Task requirements:
Return every line of the material below verbatim, from the first to the last.
═════ Data for this exercise
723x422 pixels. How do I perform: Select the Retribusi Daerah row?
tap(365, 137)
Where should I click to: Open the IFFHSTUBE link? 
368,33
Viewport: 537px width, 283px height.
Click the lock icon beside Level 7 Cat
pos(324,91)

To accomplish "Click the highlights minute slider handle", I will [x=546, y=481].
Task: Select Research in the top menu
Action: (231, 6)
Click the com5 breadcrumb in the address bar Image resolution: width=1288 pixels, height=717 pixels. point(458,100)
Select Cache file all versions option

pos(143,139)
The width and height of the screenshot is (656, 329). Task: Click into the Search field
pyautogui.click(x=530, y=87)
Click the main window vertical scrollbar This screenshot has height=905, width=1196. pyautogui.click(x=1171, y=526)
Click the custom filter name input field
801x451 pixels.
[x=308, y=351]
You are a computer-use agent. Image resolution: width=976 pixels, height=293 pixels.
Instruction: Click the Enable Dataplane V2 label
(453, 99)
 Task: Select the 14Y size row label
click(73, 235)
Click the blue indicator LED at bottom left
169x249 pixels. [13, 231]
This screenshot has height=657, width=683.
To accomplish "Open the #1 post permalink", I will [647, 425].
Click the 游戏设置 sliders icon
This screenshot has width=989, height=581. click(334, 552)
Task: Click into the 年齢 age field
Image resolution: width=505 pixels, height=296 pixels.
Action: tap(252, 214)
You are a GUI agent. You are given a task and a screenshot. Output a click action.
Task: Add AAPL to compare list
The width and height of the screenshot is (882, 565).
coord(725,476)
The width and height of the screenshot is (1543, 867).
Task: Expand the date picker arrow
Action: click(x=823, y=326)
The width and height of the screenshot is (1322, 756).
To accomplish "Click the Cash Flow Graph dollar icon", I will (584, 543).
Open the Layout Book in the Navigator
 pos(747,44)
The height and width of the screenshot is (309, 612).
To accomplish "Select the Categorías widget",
══════════
Expected answer:
723x422 pixels. How do I perform: Select the Retribusi Daerah row?
tap(365, 137)
Where should I click to: Open the IFFHSTUBE link? 
368,33
Viewport: 537px width, 283px height.
Click the lock icon beside Level 7 Cat
pos(324,91)

To accomplish "Click the highlights minute slider handle", I will [x=546, y=481].
Task: Select Research in the top menu
Action: (231, 6)
Click the com5 breadcrumb in the address bar Image resolution: width=1288 pixels, height=717 pixels. point(458,100)
Select Cache file all versions option

pos(143,139)
The width and height of the screenshot is (656, 329). Task: Click into the Search field
pyautogui.click(x=530, y=87)
Click the main window vertical scrollbar This screenshot has height=905, width=1196. pyautogui.click(x=1171, y=526)
Click the custom filter name input field
801x451 pixels.
[x=308, y=351]
You are a computer-use agent. Image resolution: width=976 pixels, height=293 pixels.
Instruction: Click the Enable Dataplane V2 label
(453, 99)
 Task: Select the 14Y size row label
click(73, 235)
Click the blue indicator LED at bottom left
169x249 pixels. [13, 231]
This screenshot has height=657, width=683.
To accomplish "Open the #1 post permalink", I will [647, 425].
Click the 游戏设置 sliders icon
This screenshot has width=989, height=581. click(334, 552)
Task: Click into the 年齢 age field
Image resolution: width=505 pixels, height=296 pixels.
Action: tap(252, 214)
You are a GUI agent. You are given a task and a screenshot. Output a click action.
Task: Add AAPL to compare list
The width and height of the screenshot is (882, 565).
coord(725,476)
The width and height of the screenshot is (1543, 867).
Task: Expand the date picker arrow
Action: click(x=823, y=326)
The width and height of the screenshot is (1322, 756).
To accomplish "Click the Cash Flow Graph dollar icon", I will (584, 543).
Open the Layout Book in the Navigator
 pos(747,44)
The height and width of the screenshot is (309, 612).
To accomplish "Select the Categorías widget",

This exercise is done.